実際的の問題は往々意想外に複雑であるから、一通り以上に述べたような分析をしてその結果を綜合しても事実上そう思った通りにならぬ場合がある。そういう時に世人はよく理論と実際という常套語を持出して科学者の迂遠を冷笑するのが例である。
寺戸虎彦『物理学の応用について』より
実はこの側から、彼の心を動かして、旨く油の乗った所を、中途から転がして、元の家庭へ滑り込ませるのが、代助の計画であった。代助はこの迂遠で、又尤も困難の方法の出立点から、程遠からぬ所で、蹉跌してしまった。
夏目漱石『それから』より
「迂遠」の類語
間接的
「間接的」とは間になにか仲介するものを挟んだ関係です。単に遠回しなだけでなく、間にだれか、あるいは何かを挟んでワンクッション置くやり方を指します。対義語はもちろん「直接的」、間に何も挟まない『ダイレクト』な関係を表す言葉です。
婉曲
「婉曲」とは穏やかで角が立たない話し方です。
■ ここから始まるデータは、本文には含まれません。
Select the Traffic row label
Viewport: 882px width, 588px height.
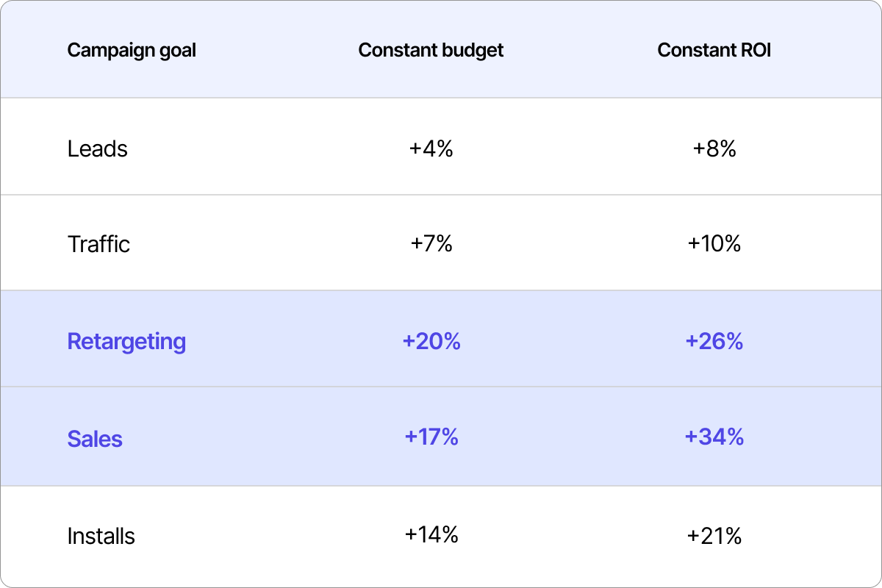pyautogui.click(x=98, y=244)
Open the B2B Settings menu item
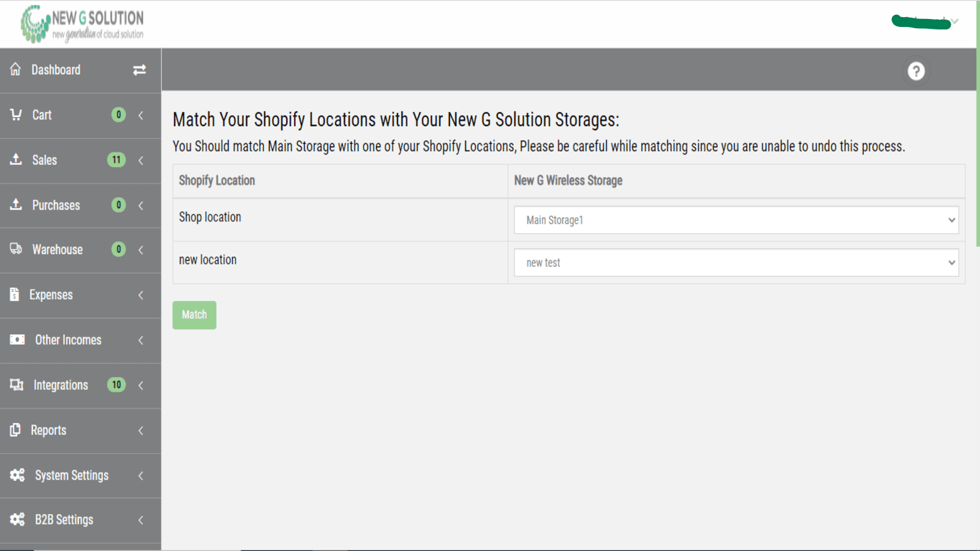 coord(64,520)
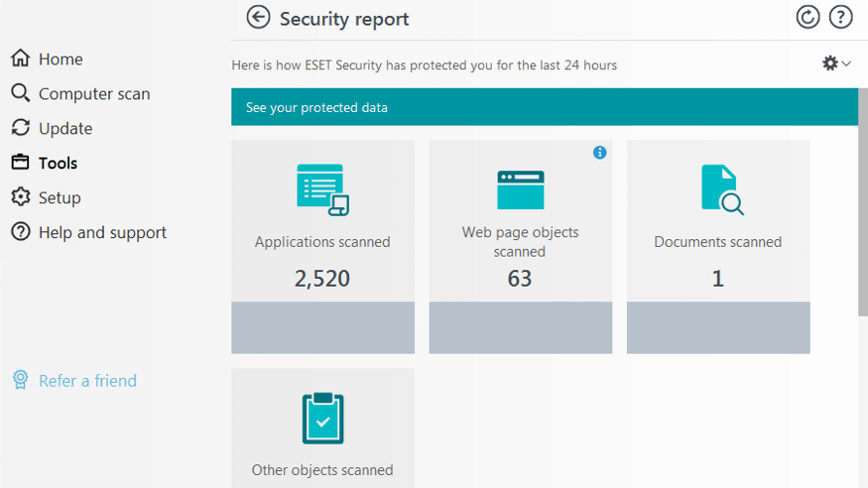Click the Other objects scanned clipboard icon
The width and height of the screenshot is (868, 488).
point(322,419)
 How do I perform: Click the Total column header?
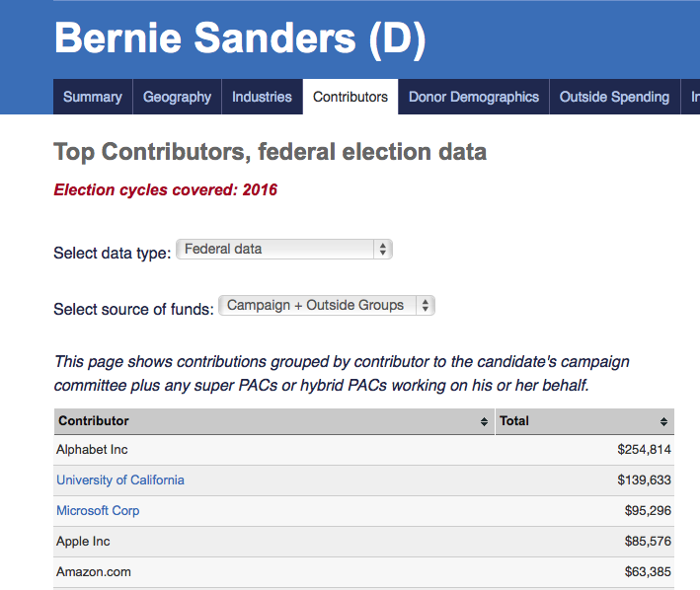(514, 421)
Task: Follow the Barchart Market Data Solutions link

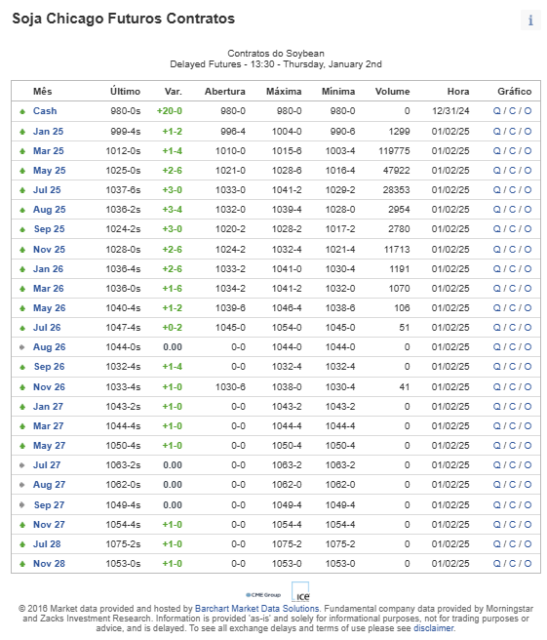Action: [257, 609]
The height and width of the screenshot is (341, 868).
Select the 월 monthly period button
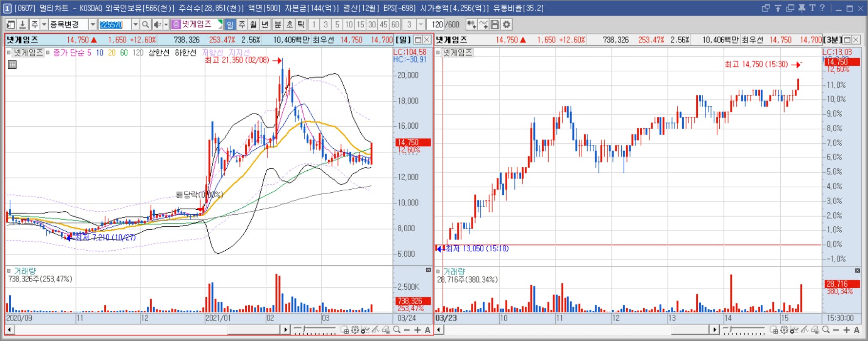[x=254, y=24]
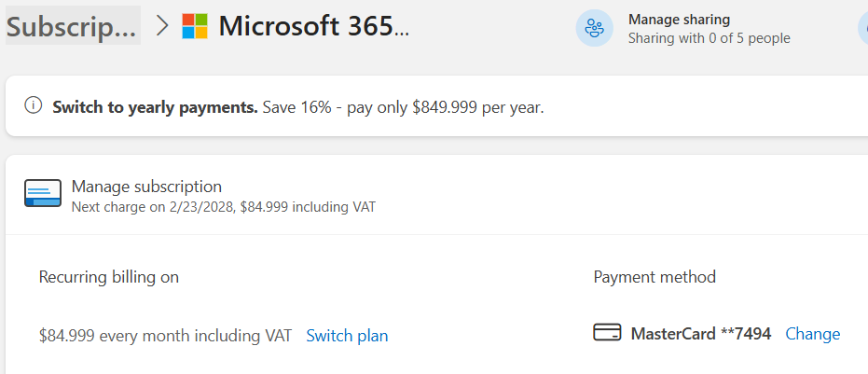Click the Subscriptions breadcrumb link
The image size is (868, 374).
pos(73,25)
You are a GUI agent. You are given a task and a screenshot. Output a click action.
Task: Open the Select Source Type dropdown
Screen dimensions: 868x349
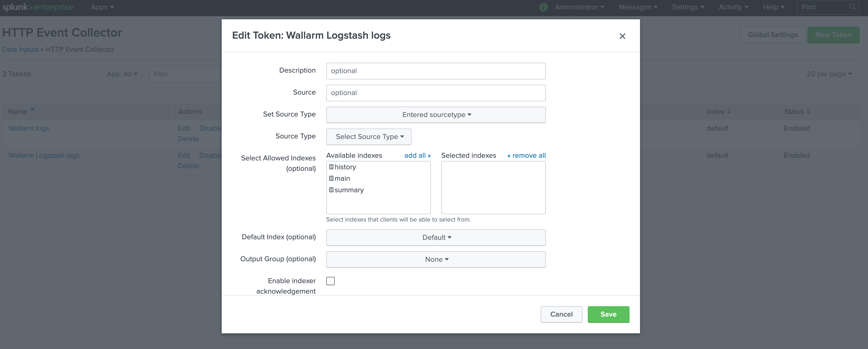368,137
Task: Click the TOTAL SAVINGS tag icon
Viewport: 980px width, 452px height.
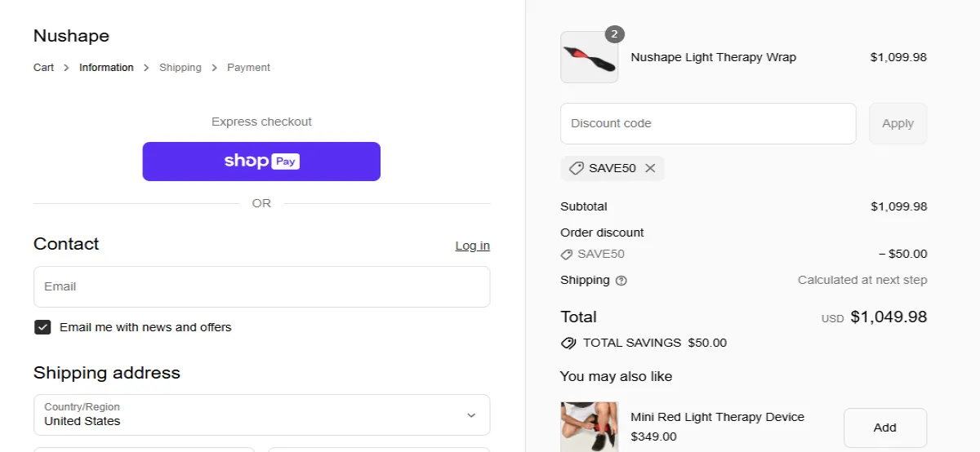Action: coord(568,343)
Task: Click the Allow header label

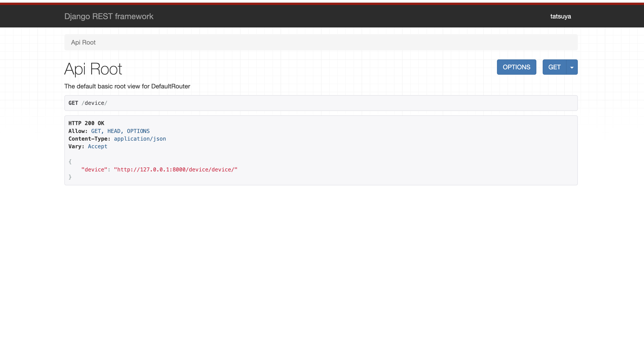Action: 78,131
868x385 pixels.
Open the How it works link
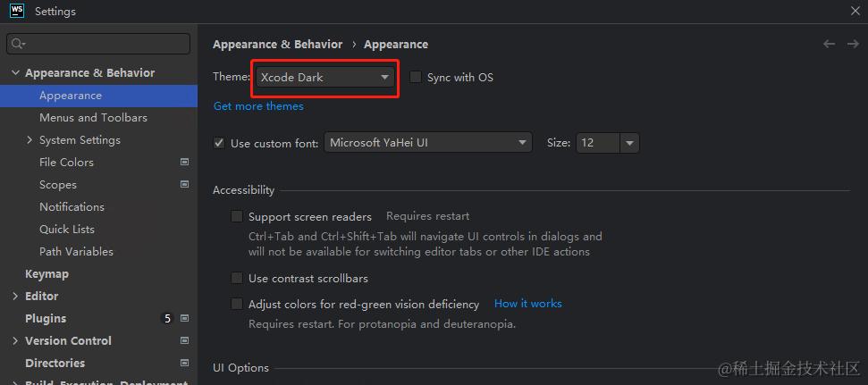[x=527, y=304]
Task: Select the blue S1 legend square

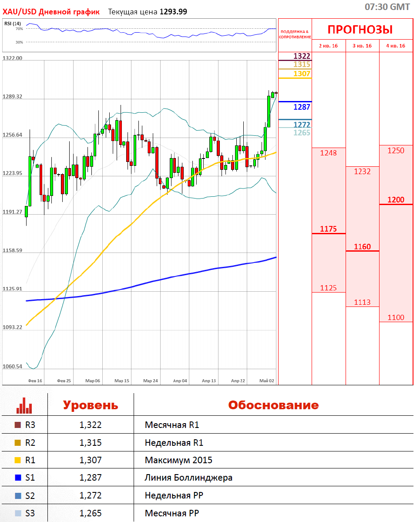Action: 18,478
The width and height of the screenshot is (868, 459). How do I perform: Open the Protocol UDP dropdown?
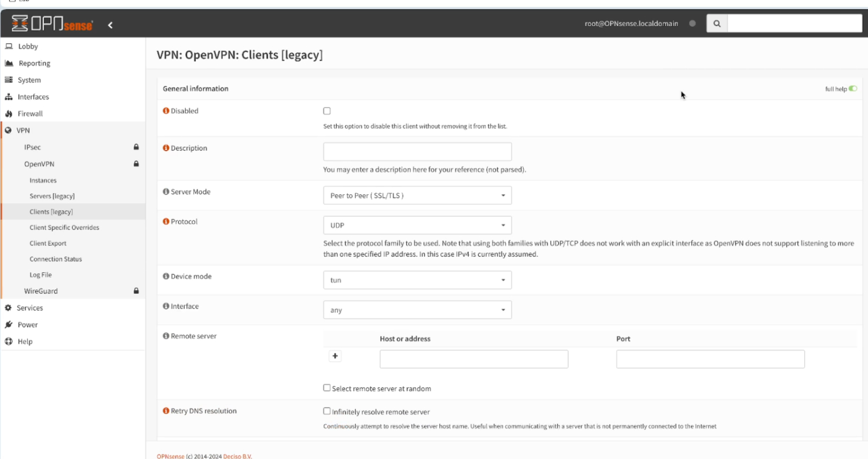[x=417, y=225]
それとなく、遠回しな言い回しを指します。露骨さやストレートな表現とは真逆ですね。あくまでも穏やかに話すことを指す言葉ですので、遠回しな皮肉や悪口には当てはまらないでしょう。
冗長
「冗長」は、「迂遠」と同じように長い話を表す言葉です。「迂遠」が、単に話が長いだけで目的ははっきりしていることを表すのに対して、「冗長」は場合によっては話の目的すら見失っている可能性を含んでいます。